Hace 45 años, Juan Carlos I alababa en Lugo el valor de la Galicia campesina

Xosé María Palacios Muruais
XOSÉ MARÍA PALACIOS LUGO / LA VOZ

LUGO CIUDAD

Los reyes, en O Arneiro. El segundo por la derecha es Antonio Rosón, entonces al frente de la Cámara Oficial Sindical Agraria de Lugo
Los reyes, en O Arneiro.

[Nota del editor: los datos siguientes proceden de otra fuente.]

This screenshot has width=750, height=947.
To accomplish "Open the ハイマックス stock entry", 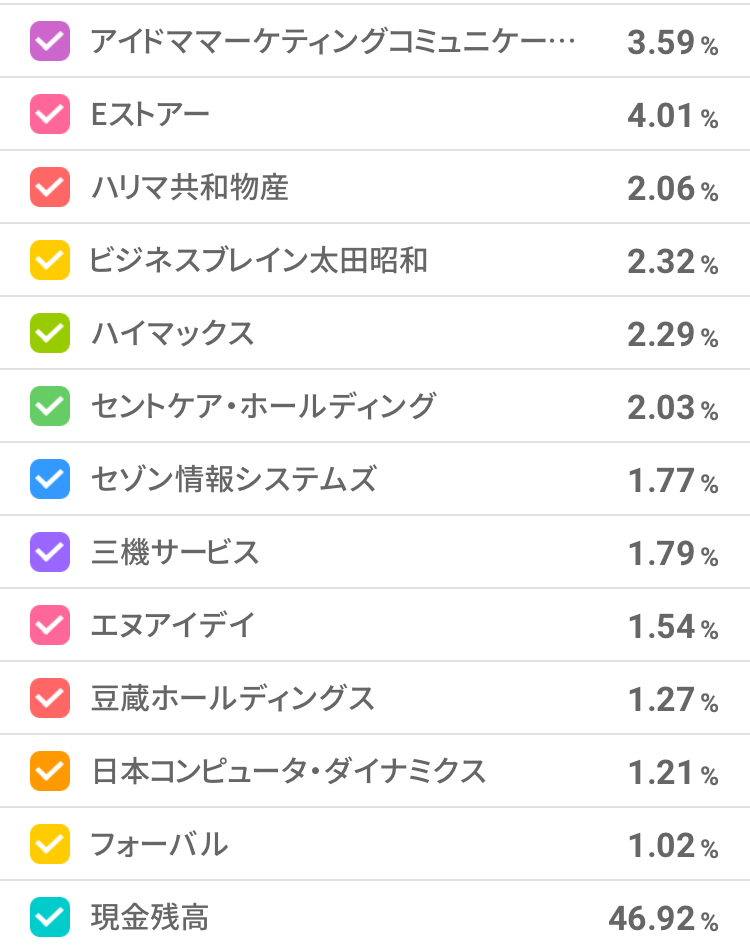I will coord(172,333).
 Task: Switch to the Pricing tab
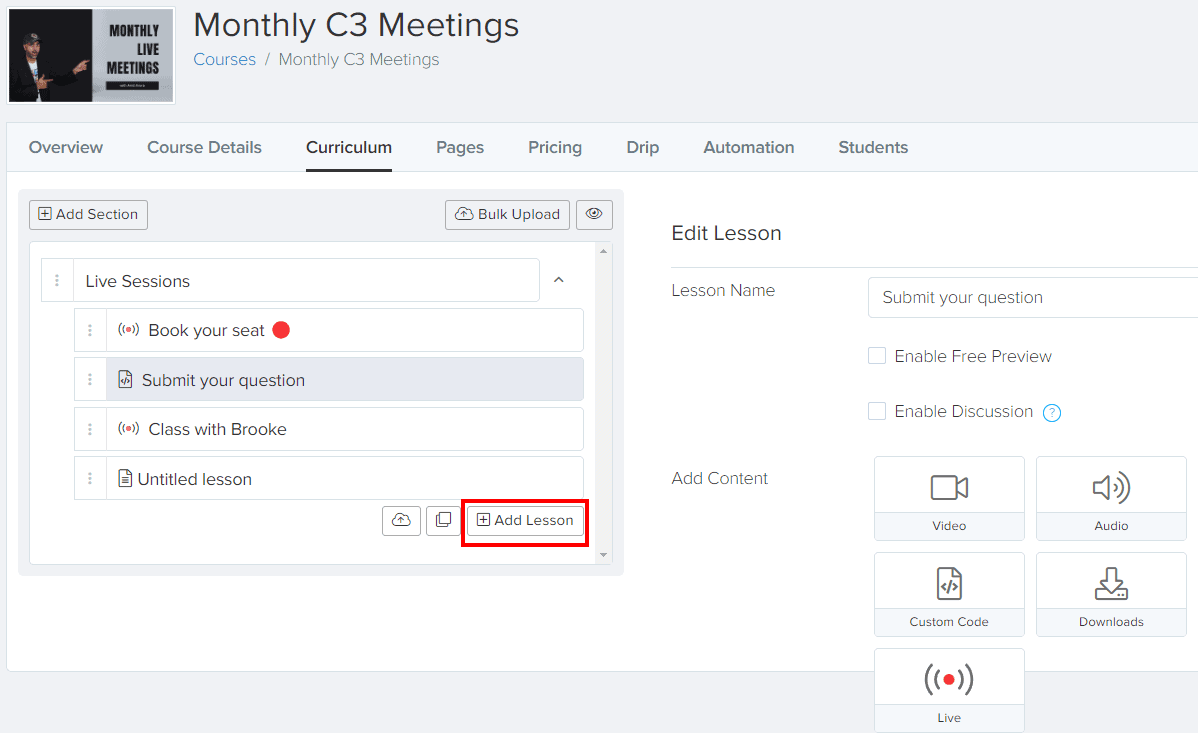point(555,147)
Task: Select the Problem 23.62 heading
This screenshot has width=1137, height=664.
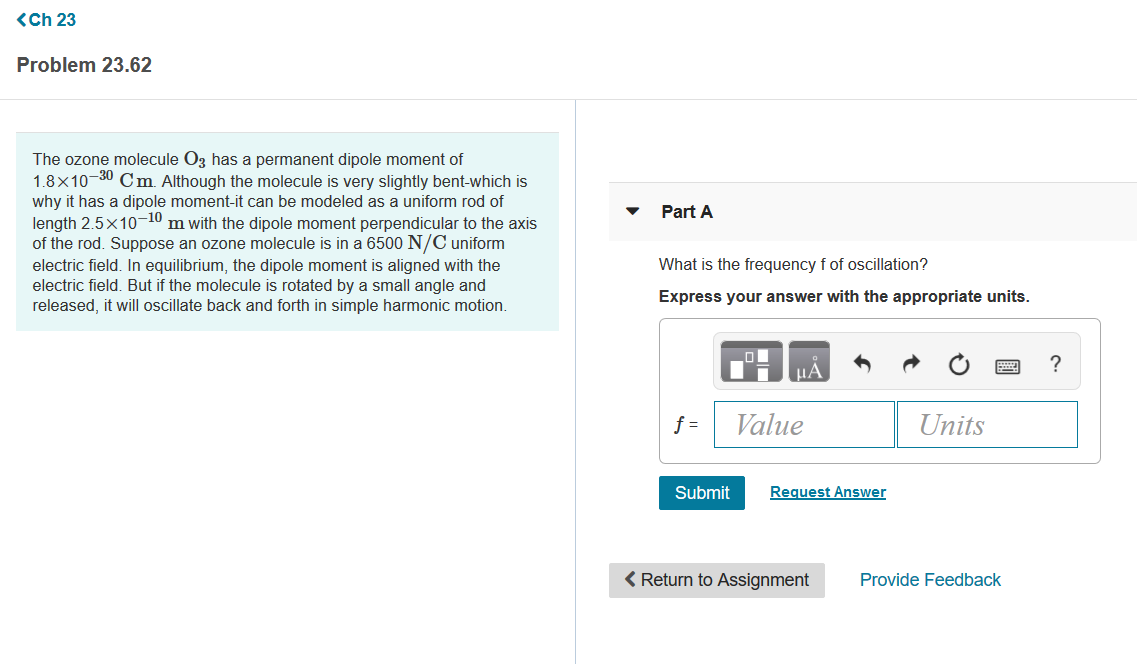Action: (x=84, y=64)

El segundo por la derecha es Antonio Rosón, entonces al frente de la Cámara Oficial Sindical Agraria de Lugo PEINÓ

Los reyes recibieron información sobre la realidad económica de la provincia

27 jul 2021 . Actualizado a las 09:49 h.

«Campesiños, labregos, homes e mulleres do campo galego: vós representades a Galicia de sempre, as tradiciós máis enxebres d´un pobo nobre e xeneroso que hoxe ten fillos polo mundo inteiro». Palabras reales pronunciadas en Lugo hace 45 años, el 28 de julio de 1976. Fueron reales porque las dijo Juan Carlos I en un acto celebrado en O Arneiro, zona de la Terra Chá que se reparte por Cospeito y por Abadín, con asistencia de miles de personas de esa Galicia de agricultura y de ganadería a la que se dirigía.

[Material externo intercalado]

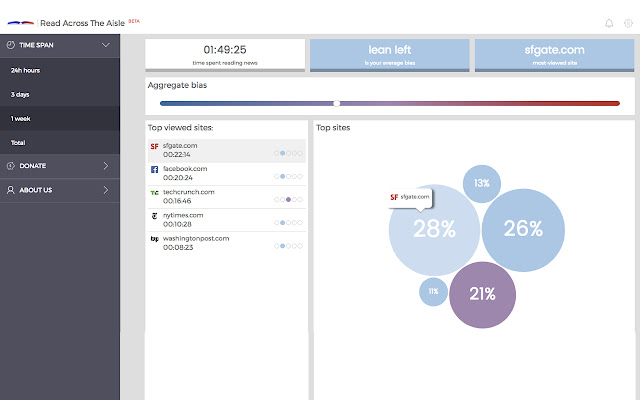
Task: Expand the Donate section arrow
Action: coord(106,166)
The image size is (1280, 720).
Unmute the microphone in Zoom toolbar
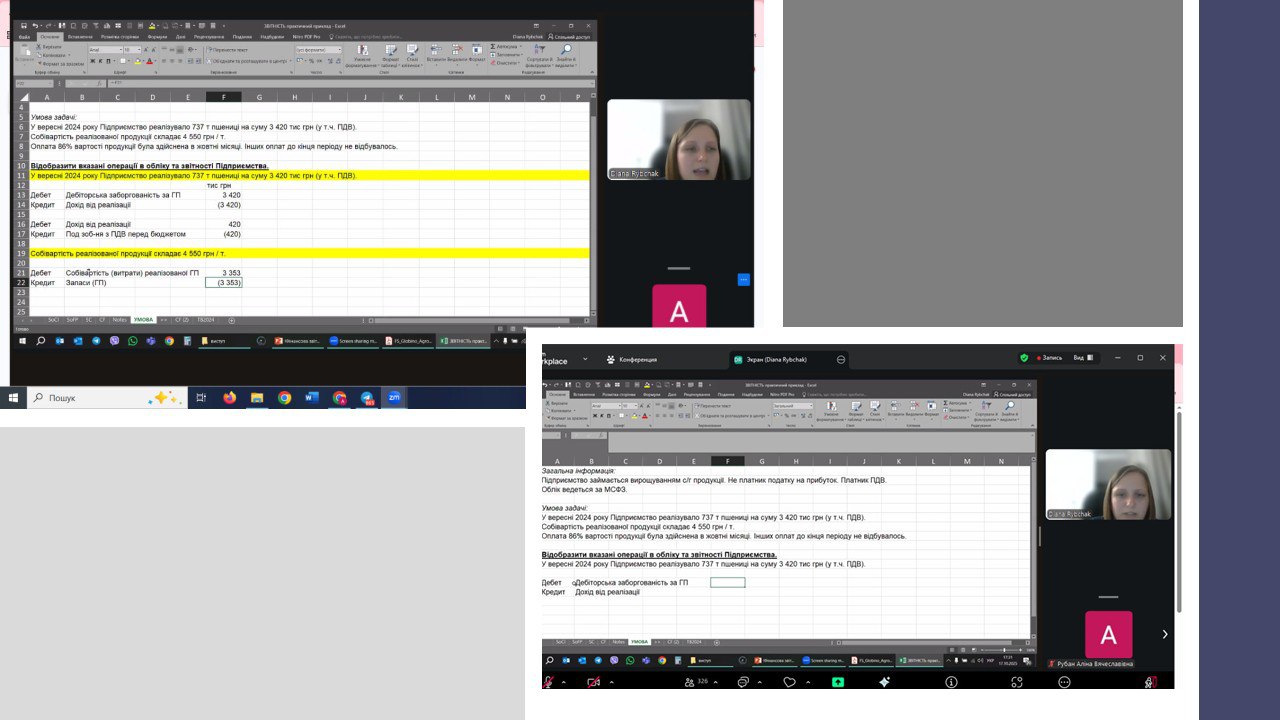[548, 682]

Los problemas que afrontaba el campo gallego fueron también recogidos en el discurso de Antonio Rosón Pérez, entonces presidente de la Cámara Oficial Sindical Agraria de Lugo. Electrificación, vivienda, sanidad, seguridad social, mejora del medio rural, ordenación parcelaria y de las explotaciones, educación y formación de los agricultores fueron cuestiones citadas por Rosón, que sugirió además formas de actuación. «Es razonable que el sindicalismo agrario se organice y fortalezca, con unidad de acción, de cara al futuro», manifestó Rosón, que luego sería presidente de la Xunta preautonómica y del Parlamento gallego.

Cuando pronunció ese discurso, cerca del cruce de las carreteras LU-120 (Vilalba-Paraxes) y LU-113 (Rozas-Abadín), Juan Carlos I llevaba ocho meses como rey. Que hablase gallego en parte de su intervención o que subrayase que la unidad de España debía reconocer la riqueza de su diversidad reflejan que el trasfondo de lo que ha pasado a la historia como transición del franquismo a la democracia estaba incluso presente fuera de las grandes ciudades y de los actos señalados.